UKのレコード店(量販店を除く)でレコードを何度も買った経験のある人ならわかる話だが、向こうは何かその店のスタッフが推している音楽を買うとレジで金を払うときに「グッド・チョイス」などと声をかけてくる。そして奥から、それと同系列の新譜を持ってきて「これ聴いた?」とか言ってくる。「聴いた」と言えば、その音楽がいかに素晴らしいか手短に説明する。「聴いてない」と答えれば、その場でそのレコードをかける。そして良い思えば買うし、金がなければ「欲しいけど金がない」と言うし、まあまあだった場合は「ありがとう、また来るよ」と言う。こうした細かい店員と客とのコミュニケーションが頻繁にある。たわいもないことかもしれないが、そうしたコミュニケーションが面白くて、僕はレコード店のファンになった。ときにそれは多様な情報交換の場としても機能するし、批評の場にもなるのだ。
それで最近、僕がこの話を某レコード店勤務の女性に話したところ、「そうしたコミュニケーションがいまの若者はうざったいんです」と言われたが、本当にそうだろうか。だいたい、UKスタイルのレコード店が日本にどれほどあるというのだろう(もちろんないことはないが、圧倒的に少ないだろう)。消費活動において余計な情報交換などせず、機械のように提示された金額分の貨幣を支払うだけでいいのなら、ネット通販でこと足りる。店など閉めればいいし、行く必要もない。

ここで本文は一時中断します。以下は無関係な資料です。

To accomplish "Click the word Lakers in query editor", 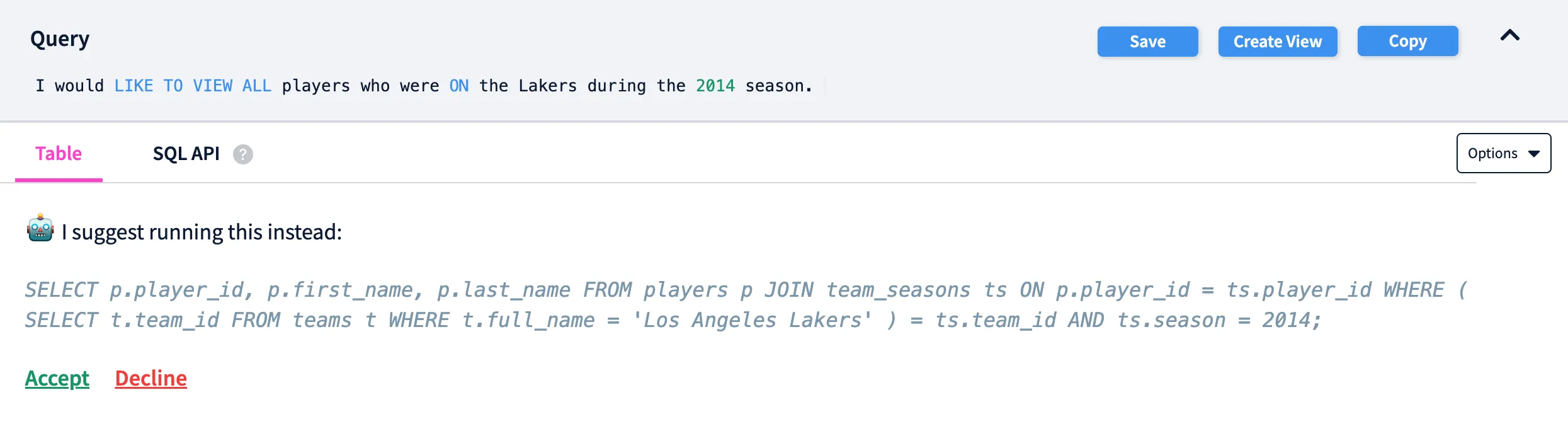I will coord(547,86).
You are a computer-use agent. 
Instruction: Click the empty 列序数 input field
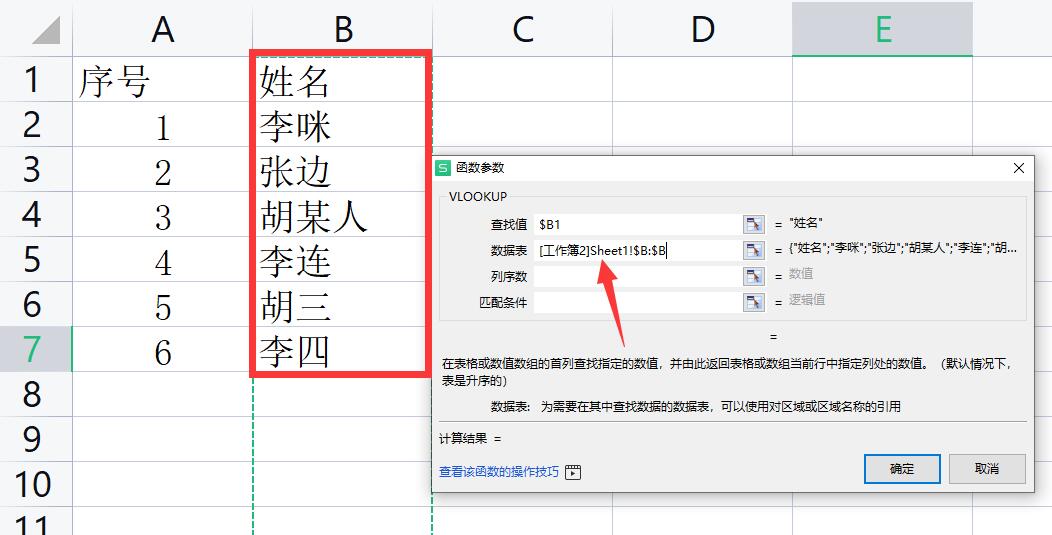tap(636, 275)
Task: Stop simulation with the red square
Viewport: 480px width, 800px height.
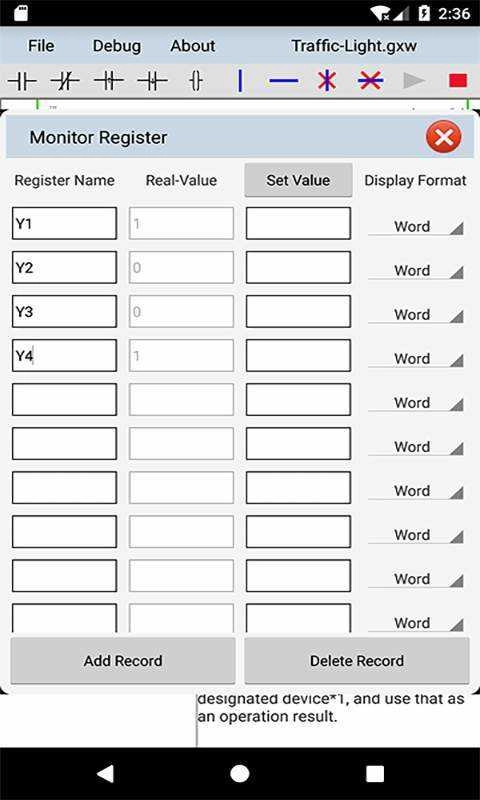Action: tap(458, 81)
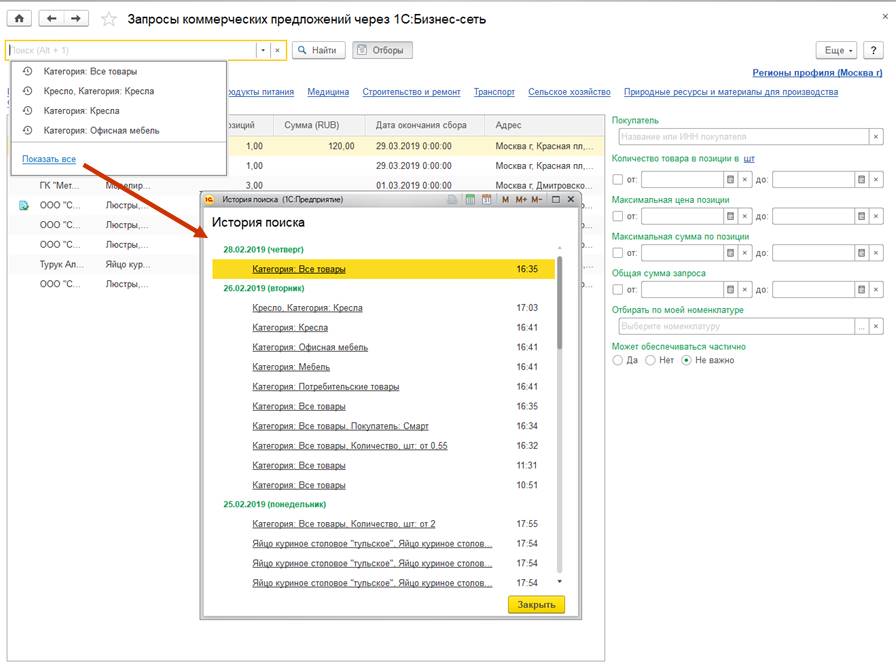The image size is (896, 665).
Task: Select the Да radio button for partial supply
Action: (x=617, y=360)
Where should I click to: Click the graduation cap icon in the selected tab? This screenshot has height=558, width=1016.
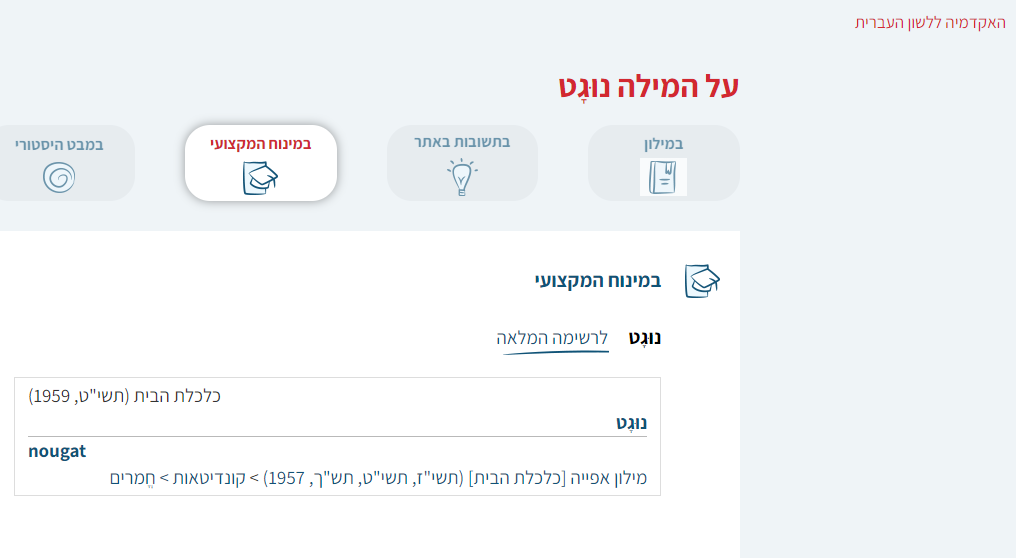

UKではフツーにおこなわれている、客と店員とのあいだで繰り返されるある種マニアックなコミュニケーションには、POSシステムのような(もちろんセトラル・バイイングのような)、売れるものだけをどんどん売りさばく経済効率優先のシステムが入り込む余地がない。店員も客もマニュアル化されない。僕が何度か行ったことのあるUKのとある小さな町のレコード店には、その常連に、ジャングルが好きで毎週のように12インチを買いに来る老紳士がいた。彼が来ると店員は自分が推薦するすべての新譜を部分的に再生して、「これはちょっとジャズっぽい」とか「これはベースが良い」とか言葉でも説明した。そして紳士はそのお礼にと、いつも帰り際に匂いのきつい自家栽培の野菜をおいていった。音楽文化の成熟度の高さを示すような、いい話じゃないか。